# [作業内容]
[a] 以下の書評のうち、「弟に対する姉の評価がどこまで」で始まり「ることの2点でしょうか……。」までの箇所を、「犯人」を「加害者」に置き換えて修正してください。
[b] 次の(i)～(iii)の記述が以下の書評の内容と合致するかを、それぞれ「はい」または「いいえ」で答えてください。各回答には、判断の根拠となる書評中の語句を正確に引用して添えてください。
(i) 語り手の大半は菅原拓である。
(ii) 書評の筆者は、真相を犯人の視点で語っていく形の小説を以前にも読んだことがある。
(iii) 昌也を「桁外れな中学生だった」と評しているのは彼の母である。
[c] 以下の書評の要旨を二文でまとめてください。

# [読解用抜粋]
((
そしてここで昌也を”桁外れな中学生だった”と評しているのは彼の姉……。
弟に対する姉の評価がどこまで信用できるのか難しいところですが、昌也がほんとうに万能であったなら、そんな相手を含めて4人も支配した「悪魔のような中学生」の異質さが際立ちます。
『ただ、それだけでよかったんです』はこの謎の真相が明かされるまでを楽しむのが最大の魅力なわけですが、面白いのは視点主(語り手)の大半が悪魔と称された菅原拓だということ。
つまり、犯人(……と称するべきかはさておき)の視点で謎が明かされていくんです。
事件があって犯人が実は主人公だった、という小説は読んだことがありますが、事件の結末と犯人が最初から明かされていて、その真相を犯人視点で語っていくという形は初めて見ました。
あえて欠点を挙げるなら、謎の究明に集中していて、人物の行動や感情の描写が少なく小説の醍醐味が薄れていることと、次々に謎が積み重なる形をとっているから、情報の後出し感があることの2点でしょうか……。
しかしなかなかお目にかかれない構成ですし、くり返しになってしまいますが謎の真相は秀逸ですのでぜひお楽しみに!
))
# [データ欄]
((
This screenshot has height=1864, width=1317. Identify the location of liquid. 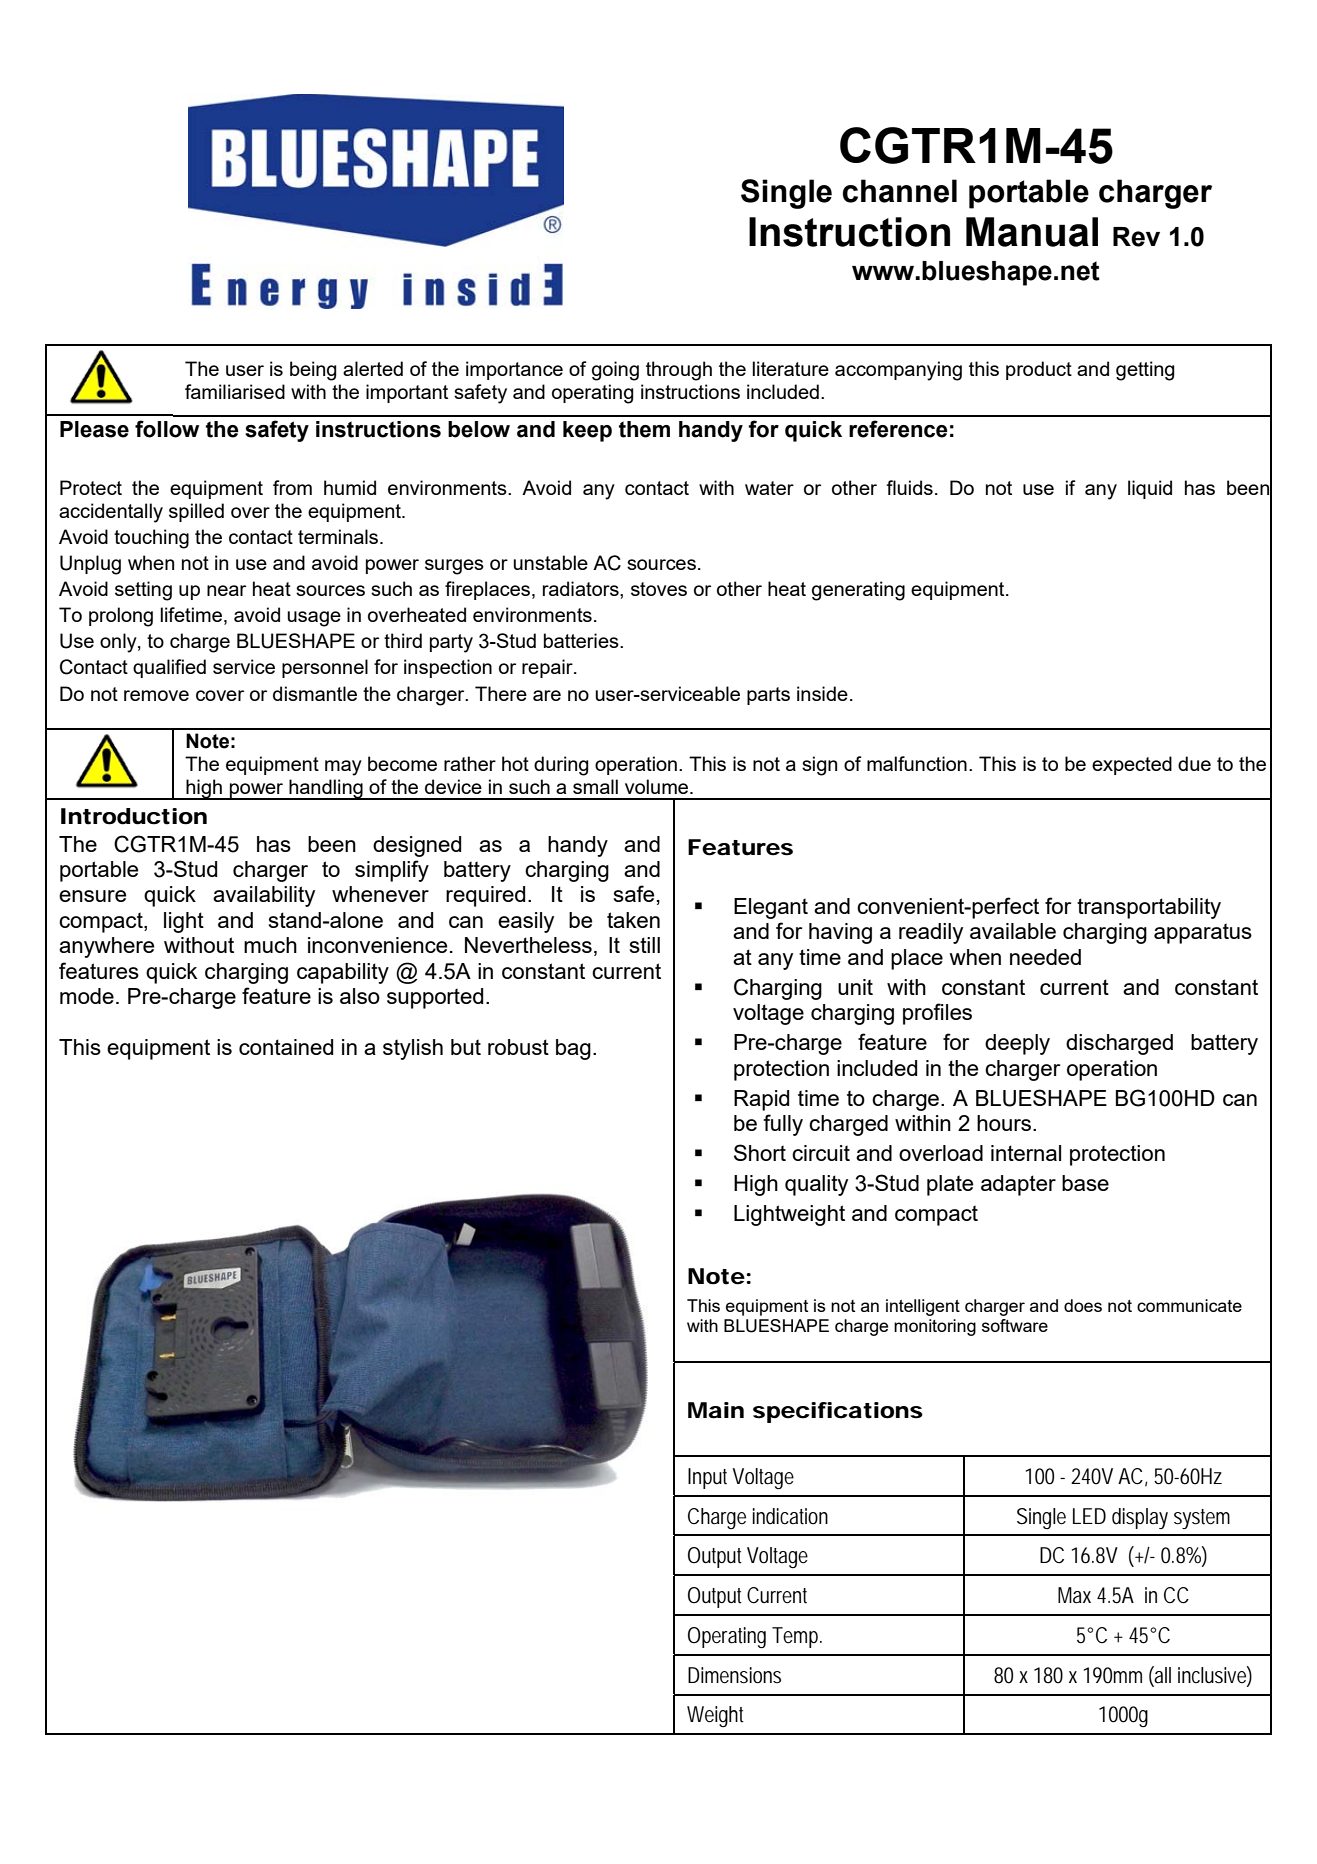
))
# [解答一覧]
[a]
弟に対する姉の評価がどこまで信用できるのか難しいところですが、昌也がほんとうに万能であったなら、そんな相手を含めて4人も支配した「悪魔のような中学生」の異質さが際立ちます。
『ただ、それだけでよかったんです』はこの謎の真相が明かされるまでを楽しむのが最大の魅力なわけですが、面白いのは視点主(語り手)の大半が悪魔と称された菅原拓だということ。
つまり、加害者(……と称するべきかはさておき)の視点で謎が明かされていくんです。
事件があって加害者が実は主人公だった、という小説は読んだことがありますが、事件の結末と加害者が最初から明かされていて、その真相を加害者視点で語っていくという形は初めて見ました。
あえて欠点を挙げるなら、謎の究明に集中していて、人物の行動や感情の描写が少なく小説の醍醐味が薄れていることと、次々に謎が積み重なる形をとっているから、情報の後出し感があることの2点でしょうか……。

[b]
(i) はい。「視点主(語り手)の大半が悪魔と称された菅原拓だということ」
(ii) いいえ。「その真相を犯人視点で語っていくという形は初めて見ました」
(iii) いいえ。「昌也を”桁外れな中学生だった”と評しているのは彼の姉」

[c] 『ただ、それだけでよかったんです』の最大の魅力は謎の真相が明かされるまでを楽しむ点にあり、語り手の大半が悪魔と称された菅原拓であるため、犯人の視点で謎が明かされていく構成になっている。人物の行動や感情の描写が少ないことと情報の後出し感が欠点として挙げられているが、なかなか見られない構成であり謎の真相も秀逸であるとして、一読が勧められている。